----- QUOTED TEXT

A current control analysis was conducted with a peak current of 1 A per phase, resulting in an average electromagnetic force of 5.46 N, as shown in Figure 4. The harmonic components are predominantly even-order harmonics, and after improvement, the electromagnetic force increased and the harmonic content significantly improved. The harmonic amplitude of the electromagnetic force and its phase angle after improvement are shown in

Table 4. Harmonic amplitude of electromagnetic force and its phase angle.

Harmonic Order	Harmonic Amplitude (N)	Phase Angle (°)
2	6.05	119.7
4	0.42	238.4
6	0.21	198.7
8	0.08	−53.6

, and these data will serve as key parameters for cogging force improvement in the control strategy discussed in this document.

3. Control Strategy and Simulation of the Small-Type Permanent-Magnet Linear Motor

3.1. Electromagnetic Force Control Strategy After Cogging Force Improvement

As shown in Figure 5, cogging force improvement can be achieved by adding the ripple component of the cogging force into the q-axis current command $i_q^{*}$. The relationship between the electromagnetic force command $F_e^{*}$ and the electromagnetic force constant $k_F$ determines the dq-axis current commands $i_d^{*}$ and $i_q^{*}$:

$$i_d^{*}=0$$

(1)

$$i_q^{*}={\displaystyle \frac{1}{k_F}}(F_e^{*}-{\tilde{F}}_r)$$

(2)

where ${\tilde{F}}_r$ is the electromagnetic force harmonic function, and its function is given by:

$${\tilde{F}}_r=\sum {\tilde{F}}_{rn}sin(n{\theta }_r+{\theta }_{Frn})$$

(3)

${\tilde{F}}_{rn}$ is the electromagnetic force harmonic amplitude, where n is the harmonic order, ${\theta }_r$ is the mover’s magnetic pole angle and ${\theta }_{Frn}$ is the harmonic phase angle. Based on the data in Table 4, the second, fourth, and sixth harmonics are incorporated into the electromagnetic force ripple compensation ${\tilde{F}}_r({\widehat{\theta }}_r)$ as follows:

$$\begin{array}{c}\hfill {\tilde{F}}_r({\widehat{\theta }}_r)={\tilde{F}}_2+{\tilde{F}}_4+{\tilde{F}}_6\\ \hfill ={\tilde{F}}_{r2}sin(2{\widehat{\theta }}_r+{\theta }_{Fr2})\\ \hfill +{\tilde{F}}_{r4}sin(4{\widehat{\theta }}_r+{\theta }_{Fr4})\\ \hfill +{\tilde{F}}_{r6}sin(6{\widehat{\theta }}_r+{\theta }_{Fr6})\end{array}$$

(4)

----------

WHAT IS ASKED:
1) From the linear motor passage, extract everything from "A current control" down to "its phase angle.".
2) In the linear motor passage, which harmonic orders are incorporated into the electromagnetic force ripple compensation?
3) Carry on the linear motor passage from where it stops.

----- DATASET EXCERPT

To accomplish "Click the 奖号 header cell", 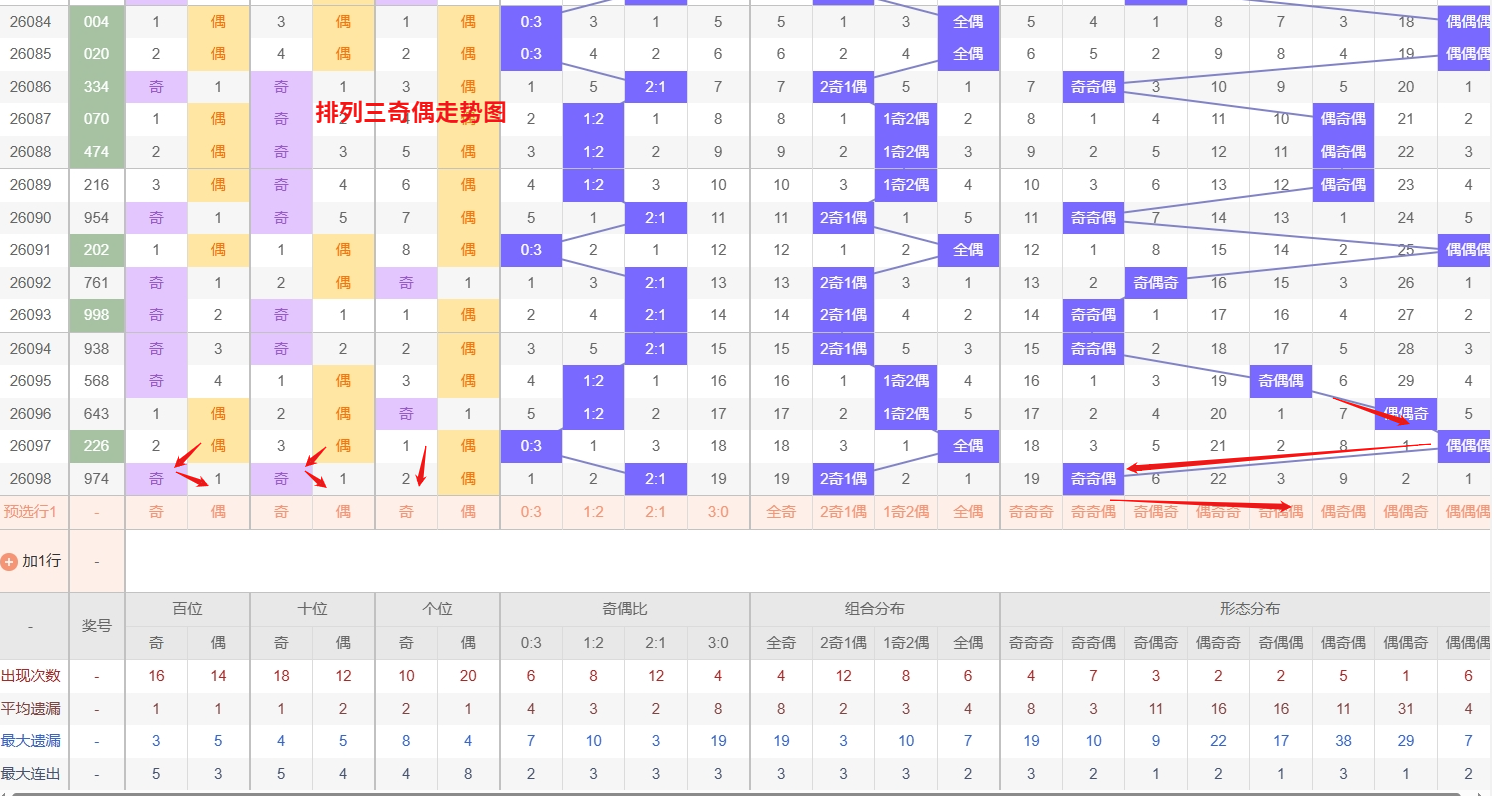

----------

TASK RESULTS:
1)
A current control analysis was conducted with a peak current of 1 A per phase, resulting in an average electromagnetic force of 5.46 N, as shown in Figure 4. The harmonic components are predominantly even-order harmonics, and after improvement, the electromagnetic force increased and the harmonic content significantly improved. The harmonic amplitude of the electromagnetic force and its phase angle after improvement are shown in

Table 4. Harmonic amplitude of electromagnetic force and its phase angle.

2) The second, fourth, and sixth harmonics.

3)
Based on the analysis data in Table 4, ${\tilde{F}}_{r2}$ = 6.05 N, ${\tilde{F}}_{r4}$ = 0.42 N, ${\tilde{F}}_{r6}$ = 0.21 N, ${\theta }_{Fr2}$ = 119.7°, ${\theta }_{Fr4}$ = 238.4° and ${\theta }_{Fr6}$ = 198.7°. Using the three-phase current feedback ${\widehat{i}}_a$, ${\widehat{i}}_b$ and ${\widehat{i}}_c$, the dq-axis current feedback ${\widehat{i}}_d$ and ${\widehat{i}}_q$ are obtained through coordinate transformation, and the dq-axis current errors $\Delta i_d$ and $\Delta i_q$ in the mover coordinate system are calculated as follows:

$$\Delta i_d=i_d^{*}-{\widehat{i}}_d$$

(5)

$$\Delta i_q=i_q^{*}-{\widehat{i}}_q$$

(6)

The ideal functions $G_d(z)$ and $G_q(z)$ of the dq-axis current regulators in the mover coordinate system in the z-domain are as follows:

$$G_d(z)=k_{pd}(1+k_{id}{\displaystyle \frac{{\tau }_s}{z-1}})$$

(7)

$$G_q(z)=k_{pq}(1+k_{iq}{\displaystyle \frac{{\tau }_s}{z-1}})$$

(8)

where $k_{pd}$ and $k_{id}$ are the proportional–integral gains for the d-axis current controller, $k_{pq}$ and $k_{iq}$ are the proportional–integral gains for the q-axis current controller, and ${\tau }_s$ is the controller sampling time. The output of the dq-axis current regulators in the mover coordinate system is as follows:

$$u_d^{*}=G_d\circ \Delta i_d$$

(9)

$$u_q^{*}=G_q\circ \Delta i_q$$

(10)

where $u_d^{*}$ and $u_q^{*}$ are the outputs of the dq-axis current regulators. The dq-axis voltage commands $v_d^{*}$ and $v_q^{*}$ in the mover coordinate system are as follows:

$$v_d^{*}=u_d^{*}-{\omega }_r{L}_s{i}_q$$

(11)

$$v_q^{*}=u_q^{*}+{\omega }_r(L_s{i}_d+{\lambda }_m^{\prime })$$

(12)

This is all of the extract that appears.